- Measures aimed at four Chinese nationals and one entity
- Beijing denies that any personal freedoms have been restricted
The European Union signed off on a slate of punitive measures over human rights abuses including sanctions aimed at China.
“The violations targeted today include the large-scale arbitrary detentions of, in particular, Uyghurs in Xinjiang in China,” according to an EU statement on Monday. “The sanctions signal the EU’s strong determination to stand up for human rights and to take tangible action against those responsible for violations and abuses.”
The EU move to sanction the officials is likely to be mostly symbolic. While the U.S. has imposed sanctions on a number of Communist Party officials -- including two Politburo members -- the measures haven’t impacted China’s economy or changed its behavior.

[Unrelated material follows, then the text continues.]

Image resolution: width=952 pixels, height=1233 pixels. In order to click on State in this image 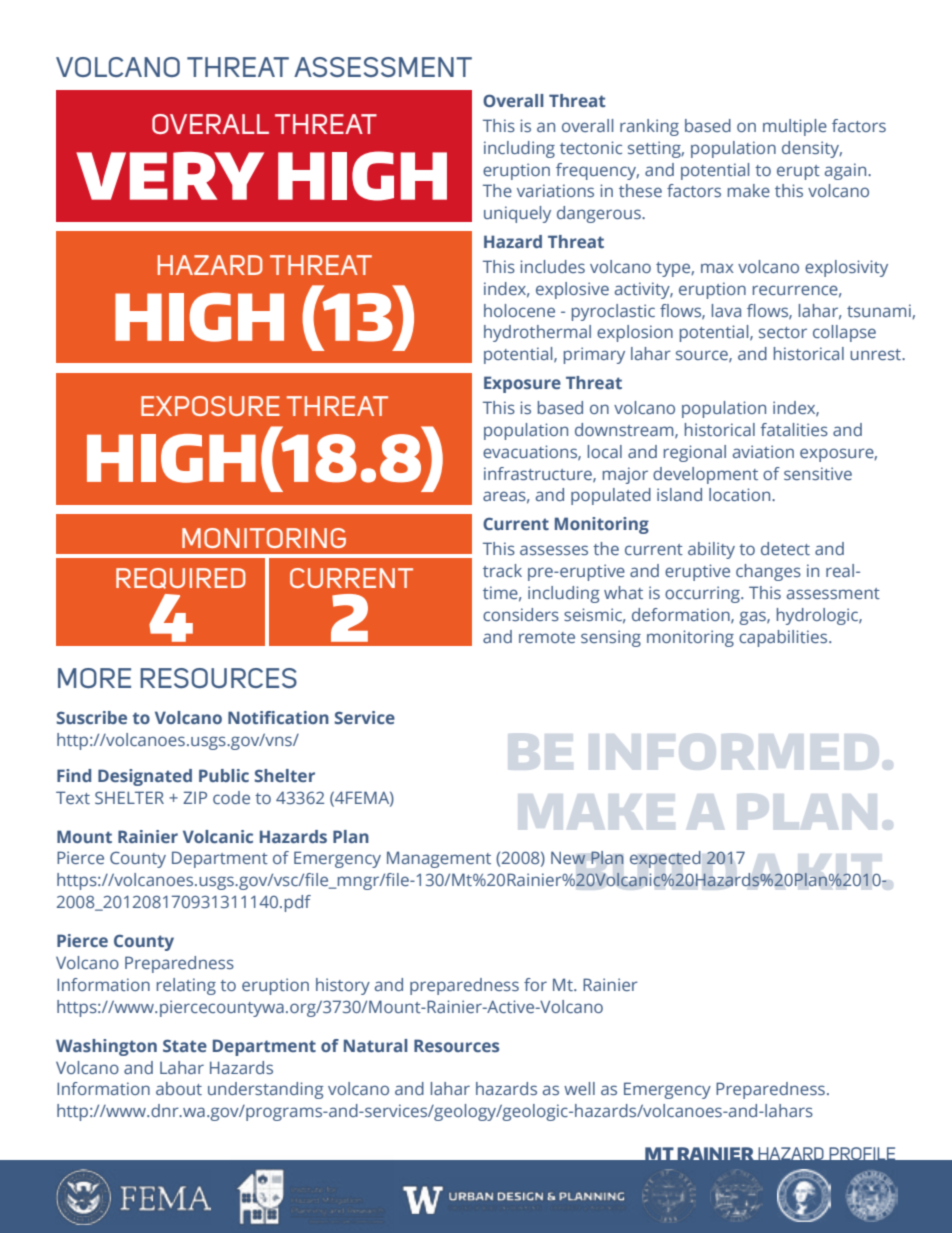, I will do `click(185, 1045)`.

The measures are aimed at four Chinese nationals and one entity, according to the regulations posted in the EU’s official journal. The broader sanctions would also target violations in Libya, Russia and Eritrea.

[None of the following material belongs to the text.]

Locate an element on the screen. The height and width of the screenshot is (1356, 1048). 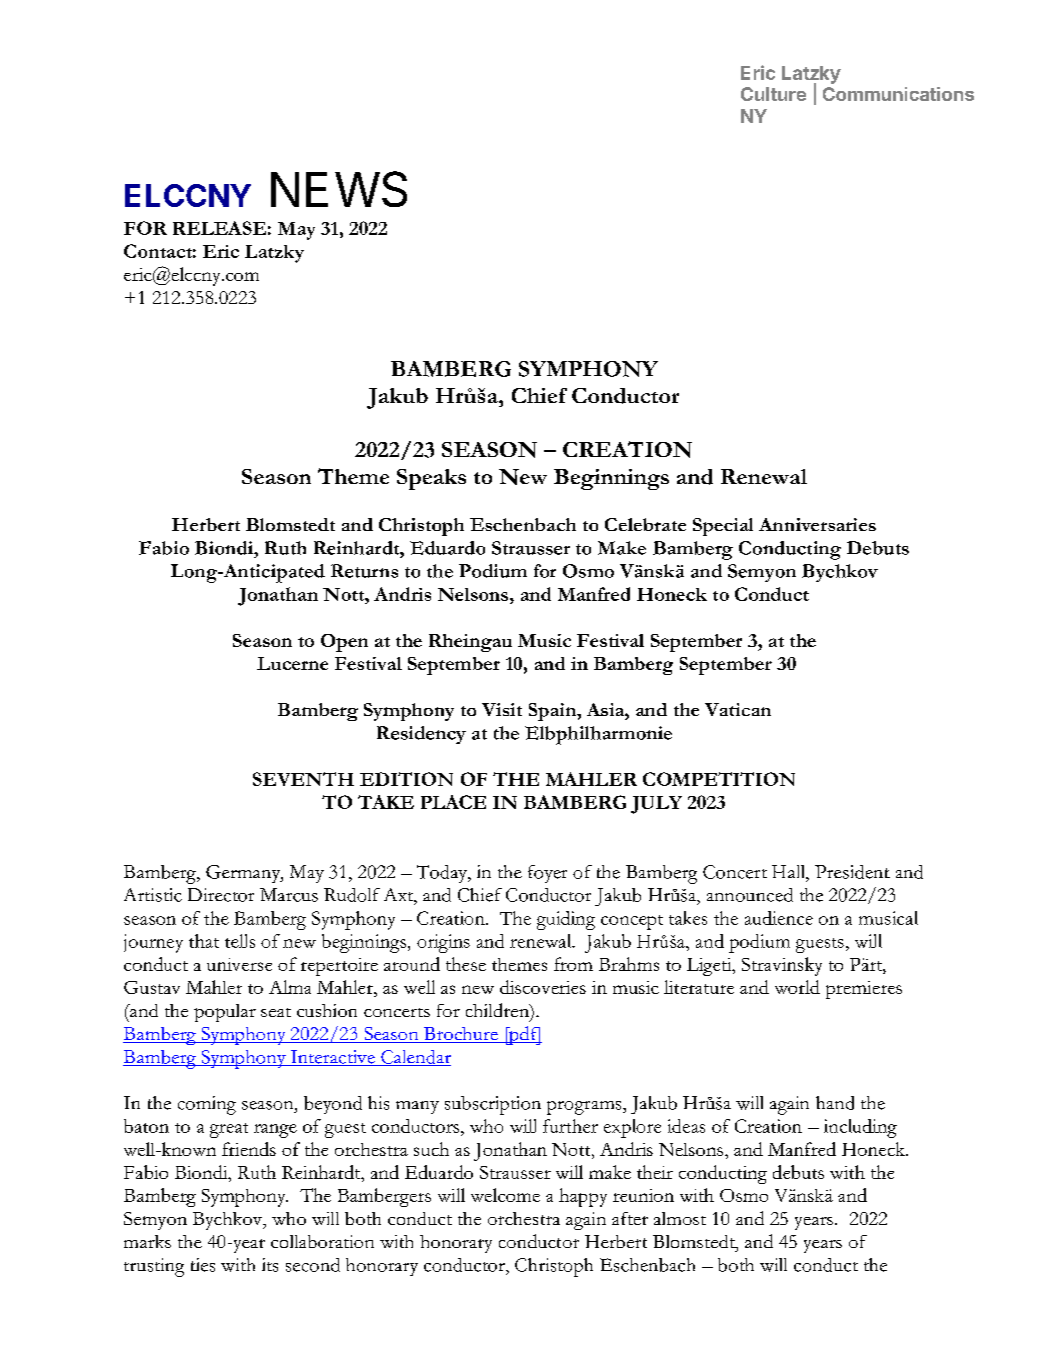
Communications is located at coordinates (898, 94).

The EU action is part of a new human rights violation regime targeting abuses in different countries and regions. The new sanctions will affect 11 individuals and four entities. The bloc first used this approach against Russia earlier this year over the jailing of opposition leader Alexey Navalny.
Last week, China’s ambassador to the EU warned the bloc not to interfere in its national security affairs, saying sanctions could fuel a confrontation. Beijing has denied that any personal freedoms have been restricted and has touted the benefits to people living in the region.